To Defendant's credit, the Court would consider adopting the ruling in Sadler had the E-Rate Program received the benefit of the bargain it was legally entitled to under the rules of the program. However, this was not the case. Here, Mr. Jones submitted false statements and representations to the E-Rate Program that the schools had been billed for the full amount of their required co-payments. Because of these false statements and representations, the E-Rate program over paid Mr. Jones's companies by an amount equal to the schools' required co-payments. As such, the E-Rate Program incurred an ascertainable financial loss that the victim drug distributors in Sadler did not. Mr. Jones appears to disregard the legal rights of the E-Rate Program, but this Court does not.
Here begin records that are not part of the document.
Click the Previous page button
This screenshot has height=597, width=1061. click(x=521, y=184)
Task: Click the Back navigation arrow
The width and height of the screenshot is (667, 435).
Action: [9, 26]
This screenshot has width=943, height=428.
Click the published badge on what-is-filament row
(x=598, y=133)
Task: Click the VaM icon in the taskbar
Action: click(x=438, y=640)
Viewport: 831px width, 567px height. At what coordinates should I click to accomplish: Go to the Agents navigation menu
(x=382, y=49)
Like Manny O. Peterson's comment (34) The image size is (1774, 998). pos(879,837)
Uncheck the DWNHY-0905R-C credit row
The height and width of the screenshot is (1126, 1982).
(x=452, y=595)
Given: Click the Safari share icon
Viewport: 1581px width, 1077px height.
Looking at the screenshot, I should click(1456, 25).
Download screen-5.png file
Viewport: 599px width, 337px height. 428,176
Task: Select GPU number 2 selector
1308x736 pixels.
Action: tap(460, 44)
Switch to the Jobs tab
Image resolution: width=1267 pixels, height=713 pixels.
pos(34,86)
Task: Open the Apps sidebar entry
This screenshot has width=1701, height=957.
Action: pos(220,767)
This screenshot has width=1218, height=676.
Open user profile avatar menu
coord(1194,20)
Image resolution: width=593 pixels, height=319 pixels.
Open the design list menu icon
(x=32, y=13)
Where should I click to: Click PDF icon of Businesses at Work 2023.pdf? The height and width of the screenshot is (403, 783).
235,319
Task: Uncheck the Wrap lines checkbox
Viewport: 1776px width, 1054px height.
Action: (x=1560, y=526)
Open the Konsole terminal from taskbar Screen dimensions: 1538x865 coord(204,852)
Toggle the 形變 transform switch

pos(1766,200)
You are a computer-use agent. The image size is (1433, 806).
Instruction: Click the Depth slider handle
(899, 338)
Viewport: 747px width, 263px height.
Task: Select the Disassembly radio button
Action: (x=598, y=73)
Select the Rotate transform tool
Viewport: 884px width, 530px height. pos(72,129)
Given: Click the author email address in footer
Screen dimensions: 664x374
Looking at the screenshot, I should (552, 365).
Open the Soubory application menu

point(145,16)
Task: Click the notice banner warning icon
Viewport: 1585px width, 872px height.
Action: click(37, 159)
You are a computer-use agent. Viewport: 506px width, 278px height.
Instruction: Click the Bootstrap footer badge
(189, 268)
Accordingly, the Court finds the Magistrate Judge's departure from Sadler to be well reasoned and OVERRULES Mr. Jones's objection as it relates to the Magistrate Judge's reliance on other case law.
CONCLUSION
For the reasons set forth above, Mr. Jones's objections are OVERRULED, and the Report and Recommendation (ECF No. 64) is ADOPTED as the opinion of the Court. Accordingly, Defendants' Motion to Dismiss (ECF No. 30) is hereby DENIED.
IT IS SO ORDERED this 18th day of September, 2019.